Московские праздные дни: Метафизический путеводитель по столице и ее календарю - Андрей Балдин 25 стр.


Москва: яйцо в разрезе

Яйцо с древности воспринималось, как символ бессмертия, точка пересечения всех возрастов и времен. Крашеное - напоминало о крови Христовой, омывшей и приготовившей к вечному свету всякую замкнутую в эллипс человеческую жизнь. Поэтому оно неизбежно делалось центром всеобщего внимания в пасхальные дни.

Раскатившиеся по Боровицкому холму, светящие из устланного травою лукошка, взбегавшие в виде золотых куполов на храмы, пасхальные яйца светили, как лица некоего молчаливого, замкнутого от мира народа. По приближении воскресенья они наливались плотным и тяжким светом.

Извлечённые записи ::
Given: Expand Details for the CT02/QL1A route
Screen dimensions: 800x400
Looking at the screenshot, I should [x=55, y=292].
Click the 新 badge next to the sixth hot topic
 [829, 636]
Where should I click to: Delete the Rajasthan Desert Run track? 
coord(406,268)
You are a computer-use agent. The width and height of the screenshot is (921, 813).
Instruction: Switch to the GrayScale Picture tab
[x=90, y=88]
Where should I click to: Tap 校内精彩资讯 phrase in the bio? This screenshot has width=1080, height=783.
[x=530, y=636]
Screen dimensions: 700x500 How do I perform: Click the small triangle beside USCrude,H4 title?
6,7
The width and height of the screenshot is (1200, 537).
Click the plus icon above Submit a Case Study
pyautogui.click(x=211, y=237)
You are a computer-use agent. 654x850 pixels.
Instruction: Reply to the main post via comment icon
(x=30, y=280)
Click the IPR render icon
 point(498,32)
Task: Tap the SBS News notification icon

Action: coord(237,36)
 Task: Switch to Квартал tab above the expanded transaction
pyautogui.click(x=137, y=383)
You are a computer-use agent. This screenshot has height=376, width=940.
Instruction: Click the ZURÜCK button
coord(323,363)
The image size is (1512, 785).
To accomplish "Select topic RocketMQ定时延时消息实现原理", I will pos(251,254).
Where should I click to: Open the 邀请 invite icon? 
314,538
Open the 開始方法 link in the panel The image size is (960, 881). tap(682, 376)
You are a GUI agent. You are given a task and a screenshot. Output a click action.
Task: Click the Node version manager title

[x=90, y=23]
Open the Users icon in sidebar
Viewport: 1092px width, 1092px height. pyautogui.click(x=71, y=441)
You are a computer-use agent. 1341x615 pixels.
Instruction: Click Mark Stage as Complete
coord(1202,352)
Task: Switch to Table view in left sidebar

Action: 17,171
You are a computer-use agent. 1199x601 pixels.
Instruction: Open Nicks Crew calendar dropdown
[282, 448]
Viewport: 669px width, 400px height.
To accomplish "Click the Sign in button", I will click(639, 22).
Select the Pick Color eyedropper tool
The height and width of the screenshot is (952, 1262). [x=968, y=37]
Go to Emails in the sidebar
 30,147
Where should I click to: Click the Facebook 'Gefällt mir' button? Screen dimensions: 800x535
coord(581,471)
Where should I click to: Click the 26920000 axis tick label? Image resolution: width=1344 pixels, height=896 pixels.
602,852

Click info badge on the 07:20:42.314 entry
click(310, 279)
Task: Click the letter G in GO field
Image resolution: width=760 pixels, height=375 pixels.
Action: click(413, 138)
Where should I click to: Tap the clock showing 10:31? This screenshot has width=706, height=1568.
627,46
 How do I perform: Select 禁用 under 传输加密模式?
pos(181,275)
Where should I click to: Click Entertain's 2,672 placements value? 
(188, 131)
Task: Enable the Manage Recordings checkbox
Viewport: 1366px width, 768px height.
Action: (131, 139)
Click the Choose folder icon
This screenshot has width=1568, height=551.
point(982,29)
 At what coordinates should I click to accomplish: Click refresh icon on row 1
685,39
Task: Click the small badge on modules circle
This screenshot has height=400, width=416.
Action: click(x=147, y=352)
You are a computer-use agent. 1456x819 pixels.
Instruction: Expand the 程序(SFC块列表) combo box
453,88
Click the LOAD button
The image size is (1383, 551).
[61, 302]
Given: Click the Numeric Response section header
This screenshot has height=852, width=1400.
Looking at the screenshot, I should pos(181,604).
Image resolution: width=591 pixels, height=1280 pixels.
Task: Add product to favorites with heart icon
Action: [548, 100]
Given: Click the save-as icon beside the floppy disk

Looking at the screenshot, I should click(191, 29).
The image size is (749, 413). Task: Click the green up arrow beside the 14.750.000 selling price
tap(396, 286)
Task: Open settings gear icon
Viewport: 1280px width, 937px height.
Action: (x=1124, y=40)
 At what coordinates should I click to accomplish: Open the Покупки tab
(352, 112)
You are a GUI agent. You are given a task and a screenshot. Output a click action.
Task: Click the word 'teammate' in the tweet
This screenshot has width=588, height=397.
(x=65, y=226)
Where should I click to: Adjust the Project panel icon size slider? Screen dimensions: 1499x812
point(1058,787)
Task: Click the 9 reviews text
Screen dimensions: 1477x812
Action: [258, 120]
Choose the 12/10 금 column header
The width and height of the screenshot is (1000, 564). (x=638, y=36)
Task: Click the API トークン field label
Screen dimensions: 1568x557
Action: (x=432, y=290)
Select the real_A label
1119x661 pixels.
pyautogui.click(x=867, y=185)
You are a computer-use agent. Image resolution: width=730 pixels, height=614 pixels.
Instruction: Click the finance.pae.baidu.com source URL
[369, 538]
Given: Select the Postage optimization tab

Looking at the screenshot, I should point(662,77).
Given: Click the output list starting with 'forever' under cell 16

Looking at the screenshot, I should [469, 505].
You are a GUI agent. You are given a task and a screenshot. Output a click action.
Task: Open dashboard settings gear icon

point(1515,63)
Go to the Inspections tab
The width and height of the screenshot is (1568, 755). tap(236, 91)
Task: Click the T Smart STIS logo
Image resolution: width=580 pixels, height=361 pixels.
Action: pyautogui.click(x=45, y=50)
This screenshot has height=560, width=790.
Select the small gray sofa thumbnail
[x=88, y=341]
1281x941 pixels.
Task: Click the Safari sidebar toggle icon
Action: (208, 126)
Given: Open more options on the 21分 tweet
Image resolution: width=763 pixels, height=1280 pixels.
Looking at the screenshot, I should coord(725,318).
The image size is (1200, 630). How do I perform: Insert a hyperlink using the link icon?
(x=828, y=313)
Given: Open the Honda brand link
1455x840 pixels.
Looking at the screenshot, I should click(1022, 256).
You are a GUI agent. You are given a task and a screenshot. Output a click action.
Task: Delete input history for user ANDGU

Задания ::
**A.** О чём, согласно фрагменту «Москва: яйцо в разрезе», напоминало крашеное яйцо?
**B.** Оформите строки записей в виде таблицы Markdown со столбцами «Номер» и «Запись». Начните со строки, где есть «You are a computer-use agent. 1341x615», закончите строкой с «Looking at the screenshot, I should click(191, 29).» и пустые строки пропустите.

Ответы ::
**A.** О крови Христовой.

**B.**
| Номер | Запись |
|---|---|
| 1 | You are a computer-use agent. 1341x615 pixels. |
| 2 | Instruction: Click Mark Stage as Complete |
| 3 | coord(1202,352) |
| 4 | Task: Switch to Table view in left sidebar |
| 5 | Action: 17,171 |
| 6 | You are a computer-use agent. 1199x601 pixels. |
| 7 | Instruction: Open Nicks Crew calendar dropdown |
| 8 | [282, 448] |
| 9 | Viewport: 669px width, 400px height. |
| 10 | To accomplish "Click the Sign in button", I will click(639, 22). |
| 11 | Select the Pick Color eyedropper tool |
| 12 | The height and width of the screenshot is (952, 1262). [x=968, y=37] |
| 13 | Go to Emails in the sidebar |
| 14 |  30,147 |
| 15 | Where should I click to: Click the Facebook 'Gefällt mir' button? Screen dimensions: 800x535 |
| 16 | coord(581,471) |
| 17 | Where should I click to: Click the 26920000 axis tick label? Image resolution: width=1344 pixels, height=896 pixels. |
| 18 | 602,852 |
| 19 | Click info badge on the 07:20:42.314 entry |
| 20 | click(310, 279) |
| 21 | Task: Click the letter G in GO field |
| 22 | Image resolution: width=760 pixels, height=375 pixels. |
| 23 | Action: click(413, 138) |
| 24 | Where should I click to: Tap the clock showing 10:31? This screenshot has width=706, height=1568. |
| 25 | 627,46 |
| 26 |  How do I perform: Select 禁用 under 传输加密模式? |
| 27 | pos(181,275) |
| 28 | Where should I click to: Click Entertain's 2,672 placements value?  |
| 29 | (188, 131) |
| 30 | Task: Enable the Manage Recordings checkbox |
| 31 | Viewport: 1366px width, 768px height. |
| 32 | Action: (131, 139) |
| 33 | Click the Choose folder icon |
| 34 | This screenshot has width=1568, height=551. |
| 35 | point(982,29) |
| 36 |  At what coordinates should I click to accomplish: Click refresh icon on row 1 |
| 37 | 685,39 |
| 38 | Task: Click the small badge on modules circle |
| 39 | This screenshot has height=400, width=416. |
| 40 | Action: click(x=147, y=352) |
| 41 | You are a computer-use agent. 1456x819 pixels. |
| 42 | Instruction: Expand the 程序(SFC块列表) combo box |
| 43 | 453,88 |
| 44 | Click the LOAD button |
| 45 | The image size is (1383, 551). |
| 46 | [61, 302] |
| 47 | Given: Click the Numeric Response section header |
| 48 | This screenshot has height=852, width=1400. |
| 49 | Looking at the screenshot, I should pos(181,604). |
| 50 | Image resolution: width=591 pixels, height=1280 pixels. |
| 51 | Task: Add product to favorites with heart icon |
| 52 | Action: [548, 100] |
| 53 | Given: Click the save-as icon beside the floppy disk |
| 54 | Looking at the screenshot, I should click(191, 29). |